Saved data entries:

=======

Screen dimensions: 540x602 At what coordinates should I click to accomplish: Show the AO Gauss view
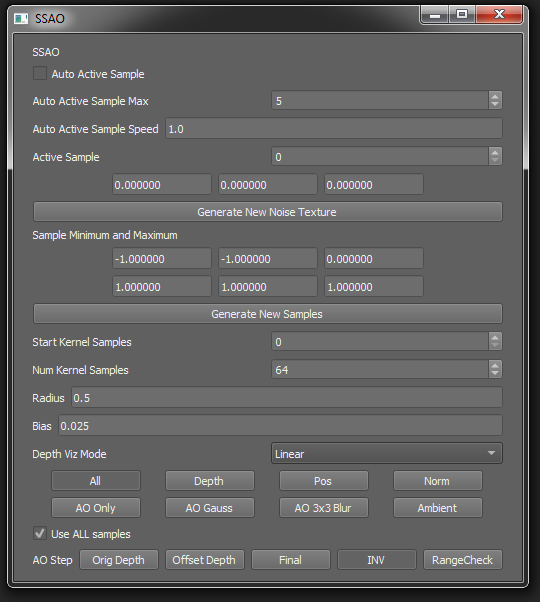(210, 508)
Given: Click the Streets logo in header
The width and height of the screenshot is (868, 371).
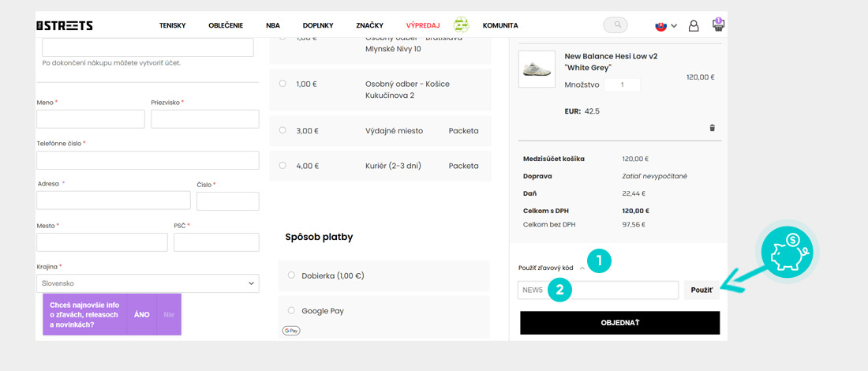Looking at the screenshot, I should (x=65, y=25).
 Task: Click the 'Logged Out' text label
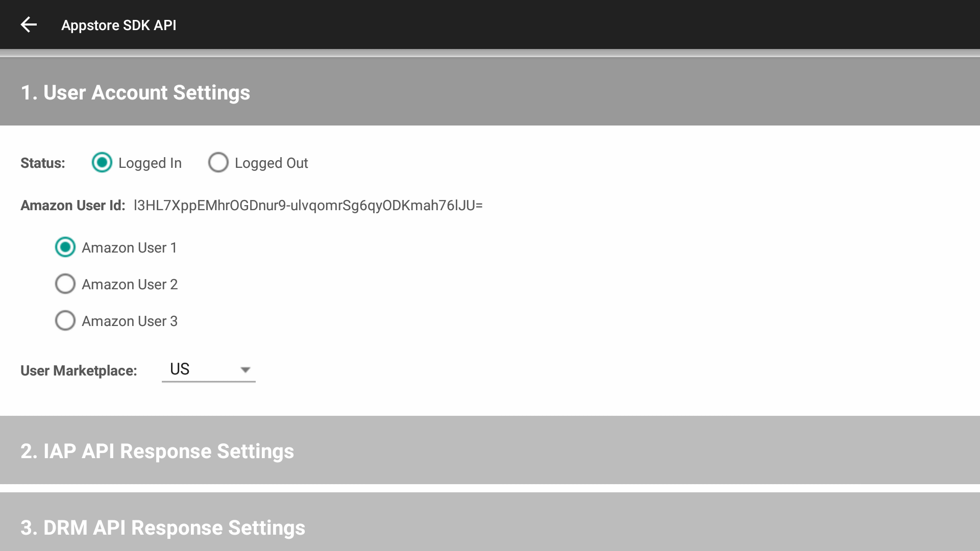pyautogui.click(x=271, y=163)
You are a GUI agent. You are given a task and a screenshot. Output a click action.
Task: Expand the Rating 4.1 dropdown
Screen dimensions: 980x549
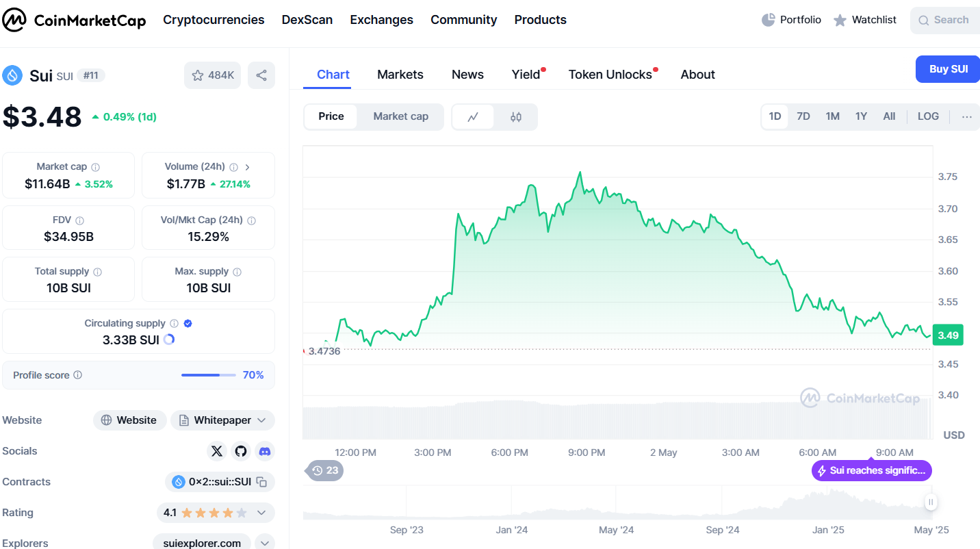tap(261, 513)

=======

### [Task prompt]
Write out the records word for word. Pictures stay out.

### [Task output]
Screen dimensions: 540x602 At what coordinates should I click to accomplish: Show the AO Gauss view
(210, 508)
Given: Click the Streets logo in header
The width and height of the screenshot is (868, 371).
Looking at the screenshot, I should (x=65, y=25).
 Task: Click the 'Logged Out' text label
pyautogui.click(x=271, y=163)
You are a GUI agent. You are given a task and a screenshot. Output a click action.
Task: Expand the Rating 4.1 dropdown
Screen dimensions: 980x549
tap(261, 513)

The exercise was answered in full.